■ Testo del documento:
+===+

Copertina 7

Info

Anno di uscita:2019
Durata:54 min.
Etichetta:Fastball Music

Tracklist

  1. FREEDOM IN FIRE
  2. LIVING ON THE RUN
  3. YOUR WAR
  4. FOZZY´S SONG
  5. ADDICTED
  6. SYMPHONY
  7. FROM ASHES TO THE SKY
  8. EVIL FORCE
  9. RED GOLD
  10. WILD TIME
  11. KINGS OF SPEED
  12. SEVEN OAKS

Line up

  • Franz “Johnny Vox” Neumann: vocals
  • Oliver “Oschlo” Schlosser: guitars
  • Julian Barkholz: guitars
  • Fritz Jolas: bass
  • Arndt “Strikar” Streich: drums

Voto medio utenti

Gruppo all'esordio discografico (in precedenza solo un EP e un paio di singoli), ma i Syrence sono in azione da dieci anni e i suoi componenti non sono più dei ragazzini. L'unico volto noto è, però quello del frontman Franz Neumann, già incrociato sull'omonimo debutto dei Doctor Speed, tuttavia in questa occasione l'impressione sulla sua prestazione è assolutamente positiva, in quanto il cantante tedesco si trova sicuramente più a suo agio nei territori Hard Rock dei Syrence rispetto a quelli Heavy & Power battuti dai succitati Doctor Speed.

+===+

Elenca tutti i membri della formazione indicati nella scheda dell'album riportata sopra, con il ruolo attribuito a ciascuno.

+===+

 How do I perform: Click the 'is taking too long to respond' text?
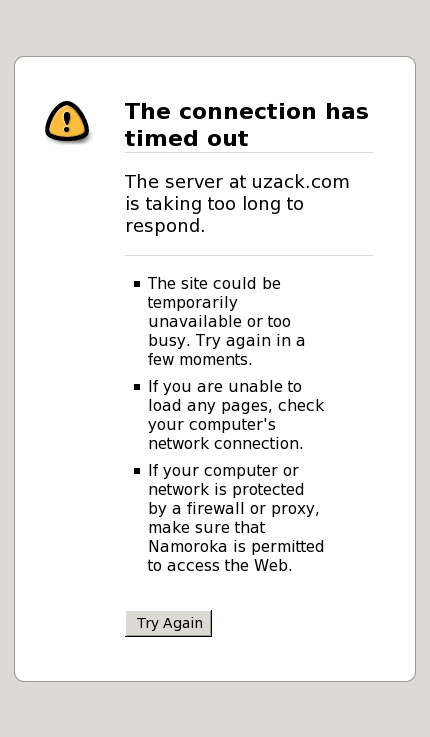(214, 215)
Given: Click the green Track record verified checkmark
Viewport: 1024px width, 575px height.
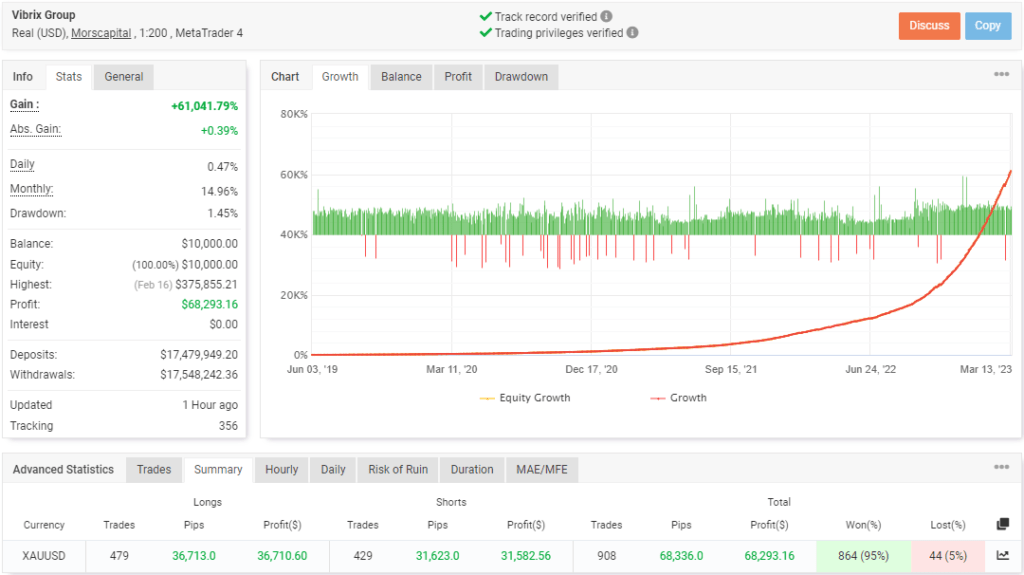Looking at the screenshot, I should click(485, 16).
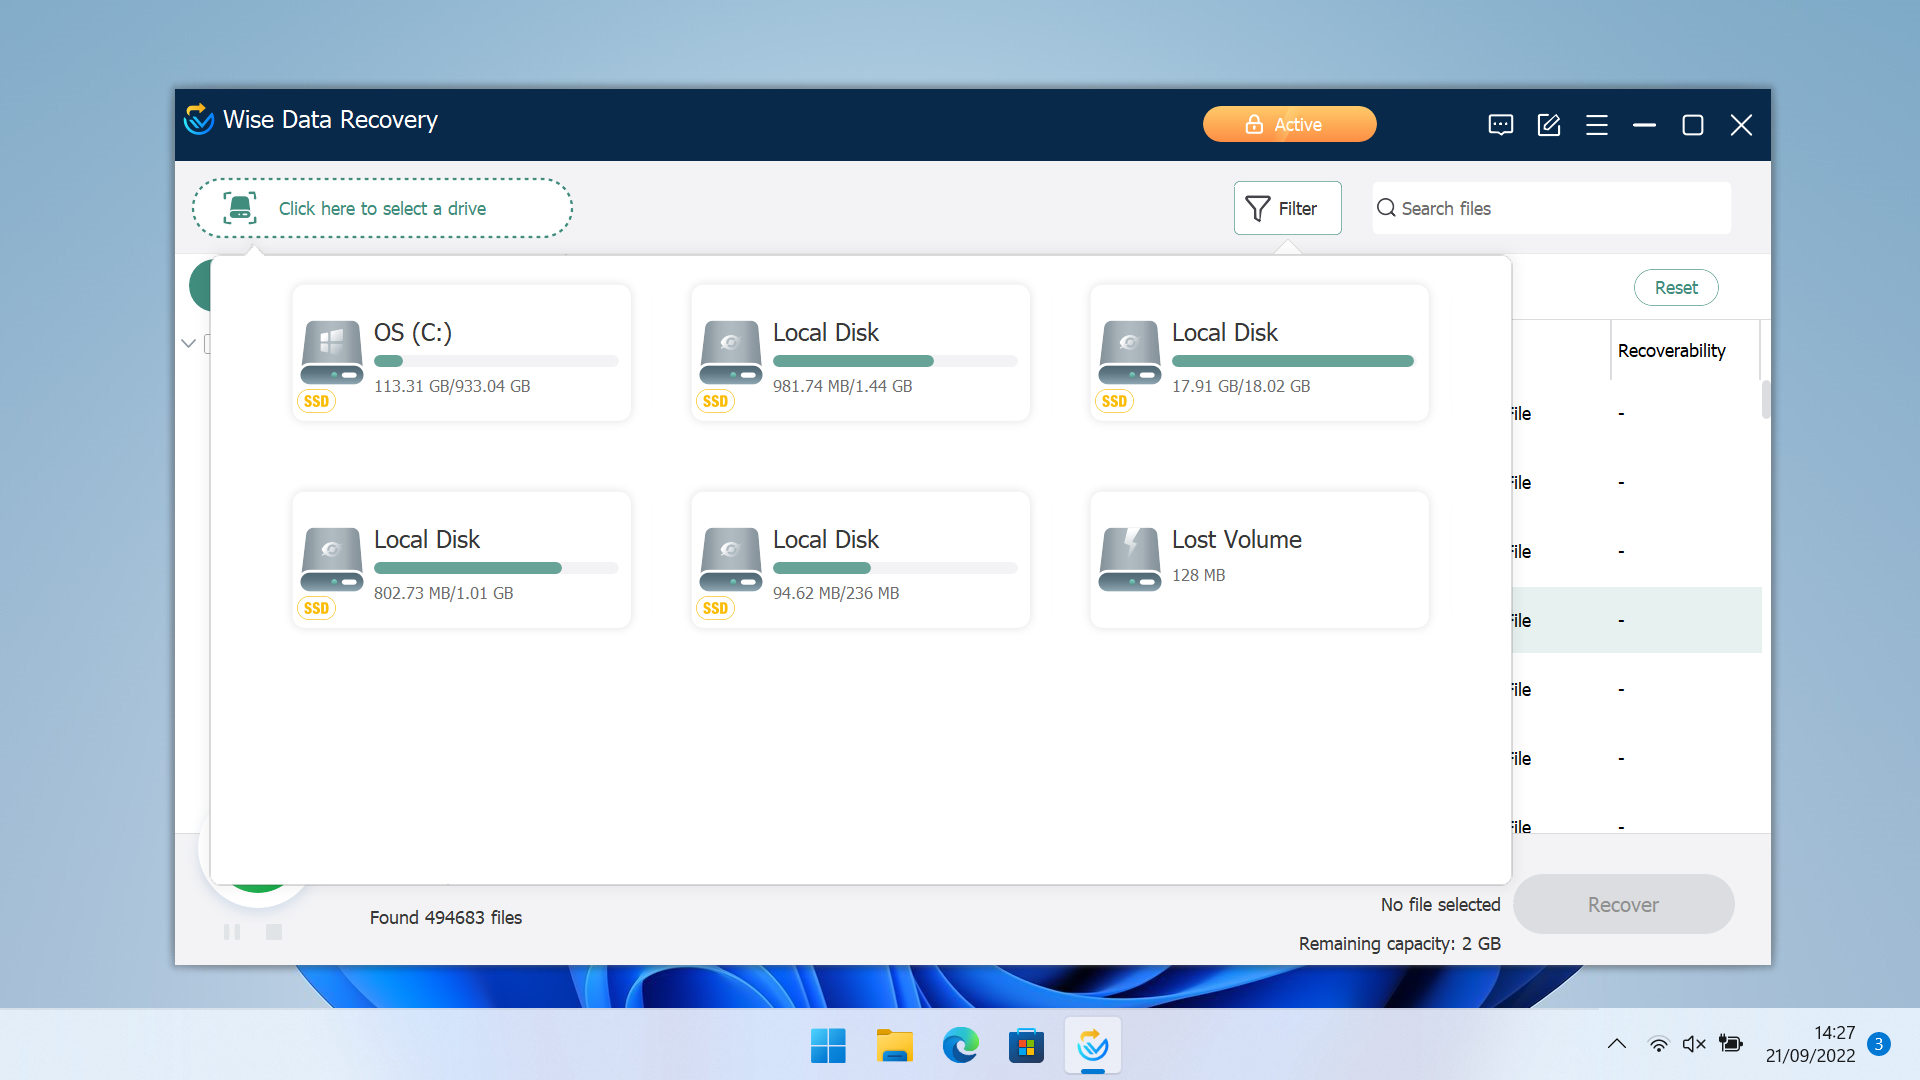Viewport: 1920px width, 1080px height.
Task: Click the edit/note icon in title bar
Action: click(1549, 124)
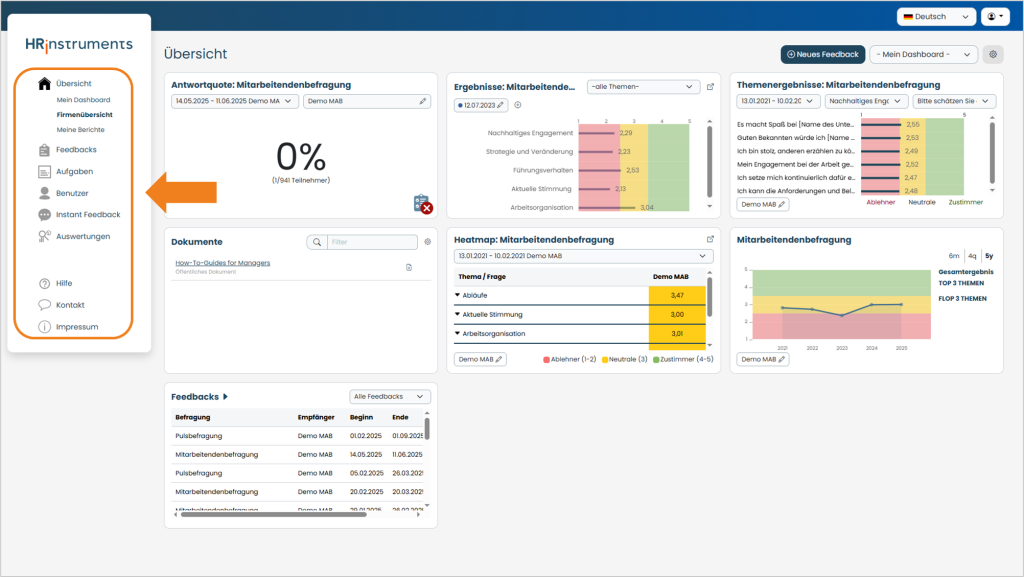This screenshot has width=1024, height=577.
Task: Open the Benutzer person icon
Action: pos(44,193)

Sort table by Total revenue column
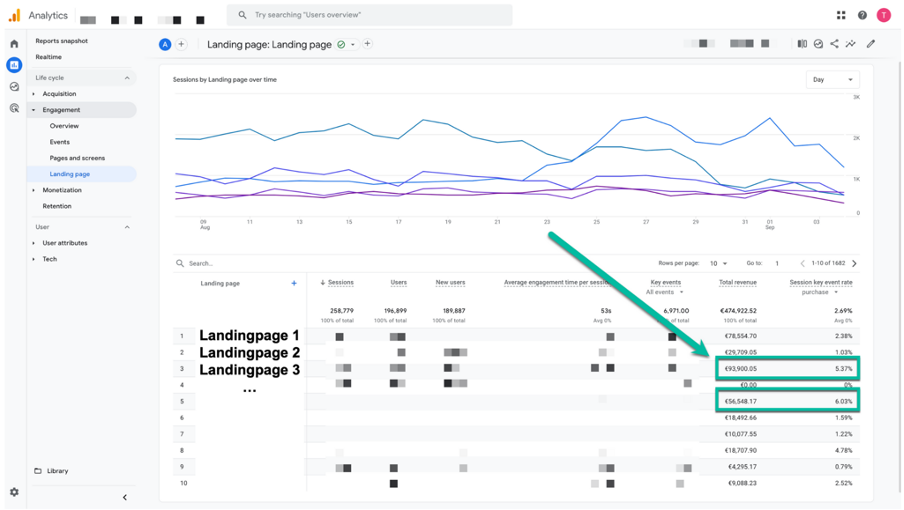pos(737,282)
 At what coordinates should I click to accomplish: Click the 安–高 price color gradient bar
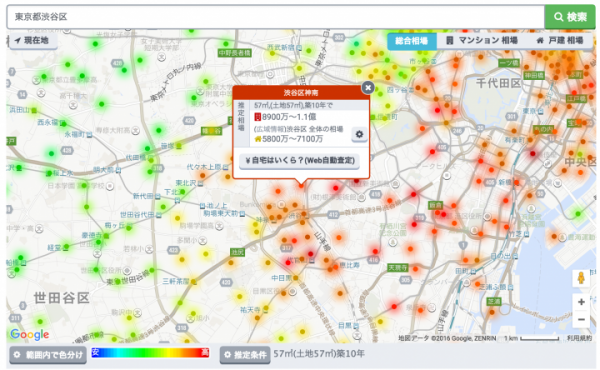[x=150, y=352]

+===+

■ Soluzione dell'esercizio:
- Franz “Johnny Vox” Neumann: vocals
- Oliver “Oschlo” Schlosser: guitars
- Julian Barkholz: guitars
- Fritz Jolas: bass
- Arndt “Strikar” Streich: drums